Primeiro, o carteiro começa a tocar a todas as portas de madrugada para distribuir o correio.E não estamos a falar de encomendas.Falamos de envelopes.
Lá lhe fomos dizendo (como se a puta da portinhola branca com dois metros de comprimento a dizer CORREIO não fosse elucidativa o suficiente) que era para pôr tudo na caixa comum que depois, o administrador do condomínio distribuía. Dissemos o mesmo às 7654 alminhas que distribuem a publicidade que, como devem ganhar muito bem, nunca são as mesmas.
Resultado:
Vários anos depois continuamos a ser incomodados com a campainha por causa desta merda. Dói sempre mas dói particularmente naqueles dias raros em que supostamente poderíamos dormir até às 10:00 ou na loucura, até às 10:30.
Pior.
Há sempre uma alma inteligente, habitante do prédio e que votou a favor da caixa de correio comum, que nem se dá ao trabalho de perguntar quem é e abre a porta principal a toda a gente.
Imaginem o que é ouvirem a campainha,ensaiarem um "Não!" através do intercomunicador e perceberem que já têm quatro Jeovás à vossa porta de casa.
Ou os senhores da "Nós".
Ou da "Endesa".
Ou de outra merda qualquer que eu NÃO QUERO!
-Ah, mas podias espreitar através do óculo da porta , Pequeno caso sério! - dizem vocês com o ar xoninhas de quem diz merdas óbvias e parece que está a cagar uma posta de cherne.
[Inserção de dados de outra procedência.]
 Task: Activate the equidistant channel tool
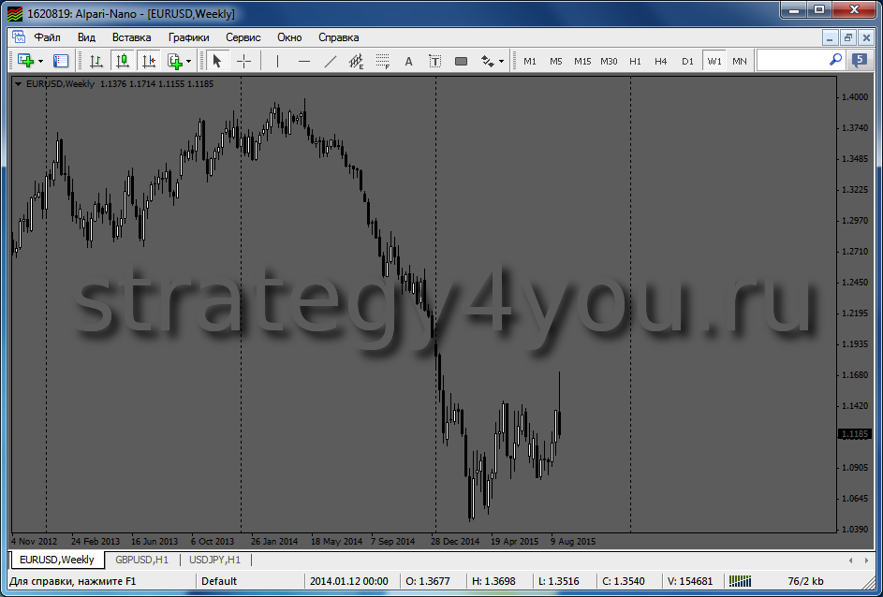click(356, 61)
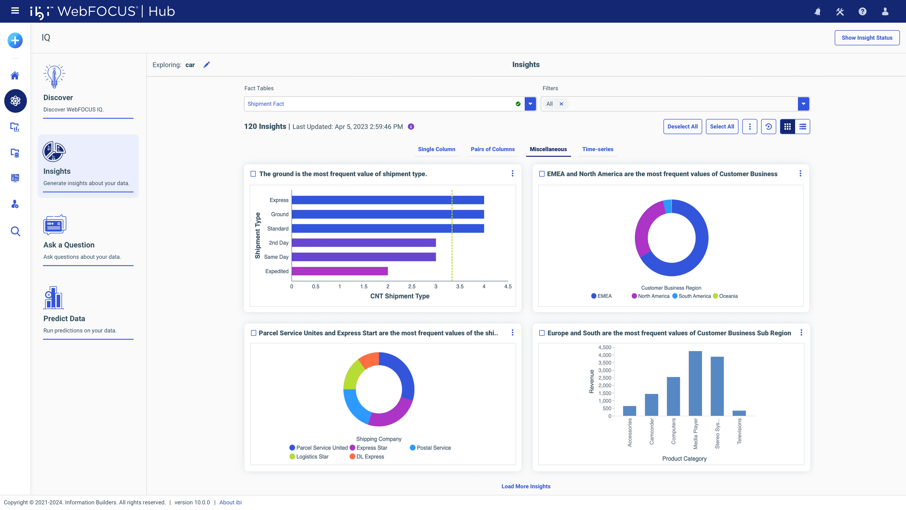Switch insights to list view
906x510 pixels.
803,126
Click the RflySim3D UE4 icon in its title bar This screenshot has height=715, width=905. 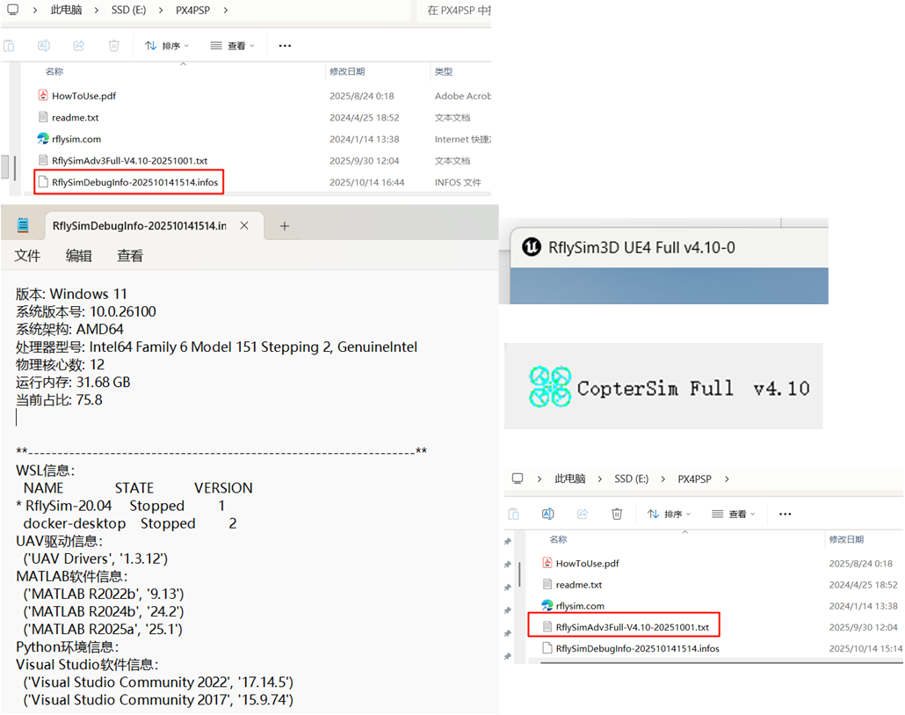530,247
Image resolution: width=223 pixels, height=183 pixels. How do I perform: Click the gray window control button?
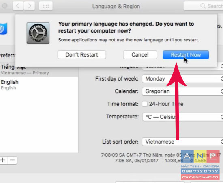[x=5, y=6]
Pois podia. Mas para isso era preciso que lá chegasse ou vocês acham que o nome Pequeno caso sério foi só porque me apeteceu?
Qué 'questa merda toda vos interessa? Nada. Mas como me chatearam e me obrigaram a levantar cedo, resolvi fazer o mesmo convosco . E têm sorte por não vos poder tocar à campainha.